United States Attorney for Georgia
- In office 1869–1870
- President: Ulysses S. Grant

Personal details
- Born: Amos Tappan Akerman February 23, 1821 Portsmouth, New Hampshire, U.S.
- Died: December 21, 1880 (aged 59) Cartersville, Georgia, U.S.
- Resting place: Oak Hill Cemetery (Cartersville, Georgia)
- Party: Whig (before 1860) Republican (1865–1880)
- Spouse: Martha Galloway
- Education: Dartmouth College (BA)

Military service
- Allegiance: Confederate States
- Branch/service: Confederate Army
- Years of service: 1863–1865
- Rank: Colonel
- Battles/wars: American Civil War Battle of Atlanta;

= Amos T. Akerman =

American politician (1821–1880)

Amos Tappan Akerman (February 23, 1821 – December 21, 1880) was an American politician who served as United States Attorney General under President Ulysses S. Grant from 1870 to 1871.

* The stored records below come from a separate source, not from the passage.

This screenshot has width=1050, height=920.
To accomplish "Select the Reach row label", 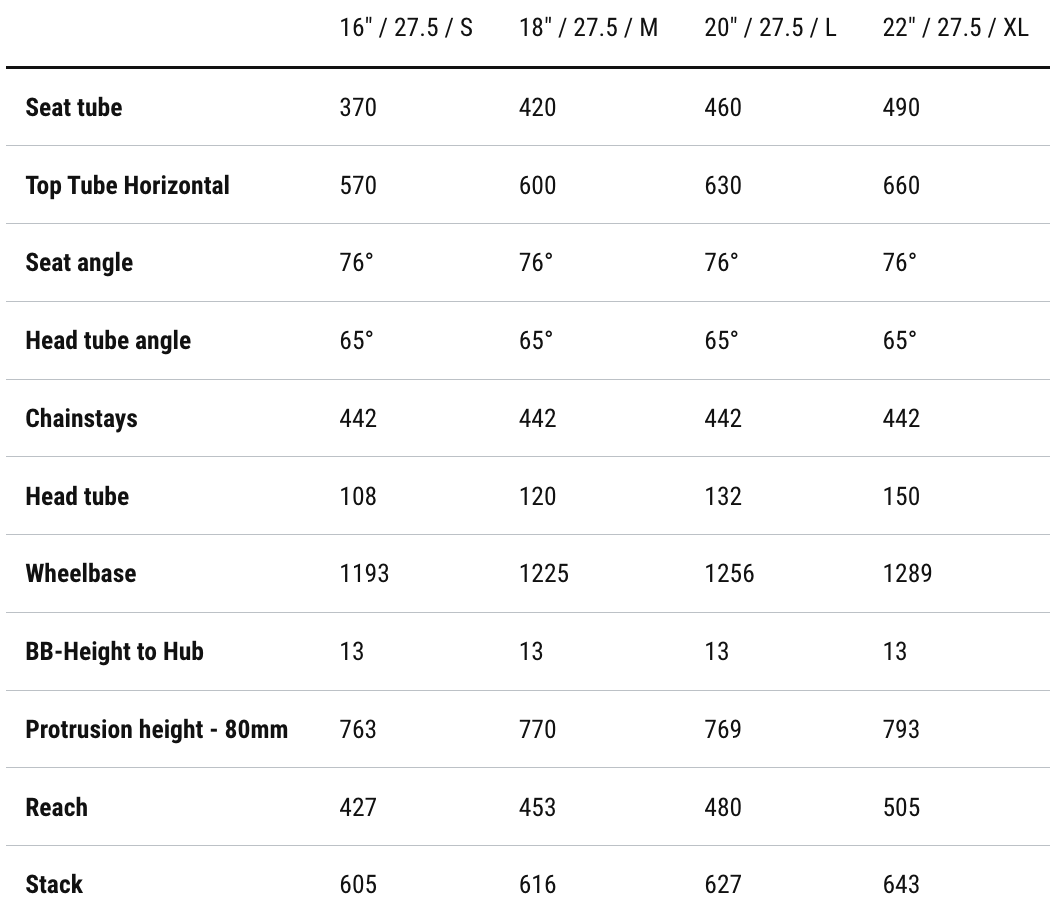I will pos(56,807).
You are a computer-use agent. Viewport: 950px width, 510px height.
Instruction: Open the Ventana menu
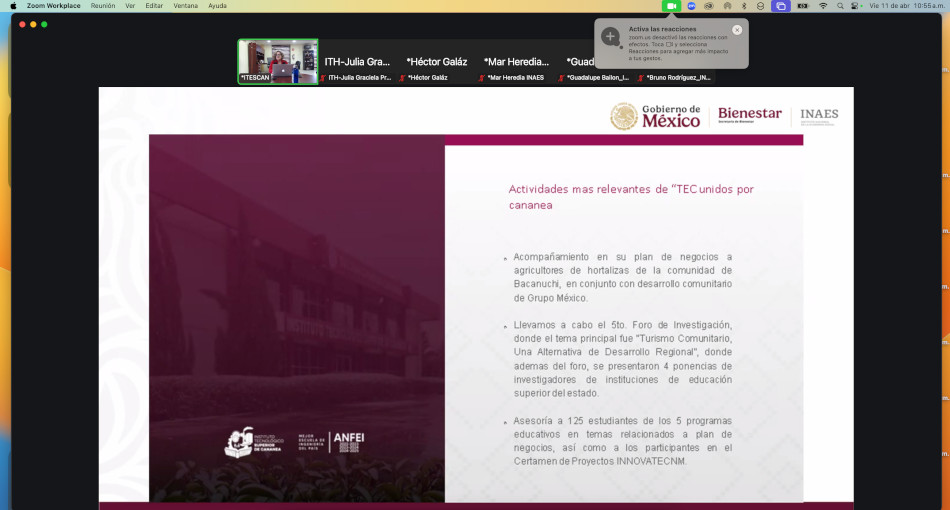pos(185,5)
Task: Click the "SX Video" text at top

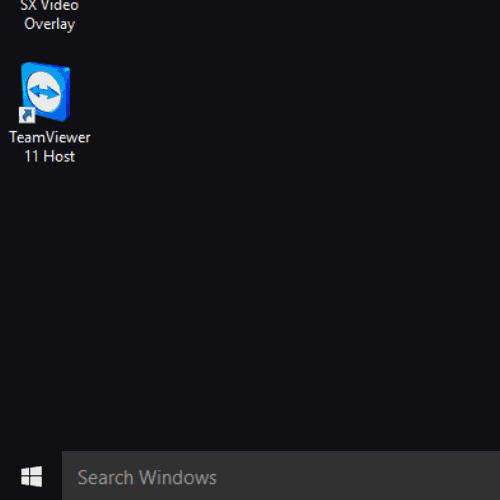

A native of New Hampshire, Akerman graduated from Dartmouth College in 1842 and moved South, where he spent most of his career. He first worked as headmaster of a school in North Carolina and as a tutor in Georgia. Having become interested in law, Akerman studied and passed the bar in Georgia in 1850; where he and an associate set up a law practice. He also owned a farm and enslaved eleven people. When the American Civil War broke out in 1861, Akerman joined the Confederate Army, where he achieved the rank of colonel.

After the end of the war in 1865, Akerman joined the Republican Party during Reconstruction. He became an outspoken attorney advocate for freedmen's civil rights in Georgia. Akerman was appointed by President Ulysses S. Grant as his U.S. Attorney General; with Grant's support, he vigorously prosecuted the Ku Klux Klan under the Enforcement Acts. Akerman was assisted by Solicitor General Benjamin Bristow in the newly established Department of Justice. Attorney General Akerman also prosecuted important land grant cases that concerned railroads in a rapidly expanding West. Akerman advised on the United States first federal Civil Service Reform law implemented by President Grant and the U.S. Congress. Possibly due to Akerman's rulings against the Union Pacific Railroad, Grant asked for Akerman's resignation from the cabinet. Although Akerman left office at Grant's request, he continued to support Grant. He returned to Georgia, practiced law, and remained highly popular in the state.

==Early years==
Akerman was born on February 23, 1821, in Portsmouth, New Hampshire, as the ninth of twelve children of Benjamin Akerman and his wife. He attended Phillips Exeter Academy and Dartmouth College, located in Hanover, where he graduated in the class of 1842 with Phi Beta Kappa honors.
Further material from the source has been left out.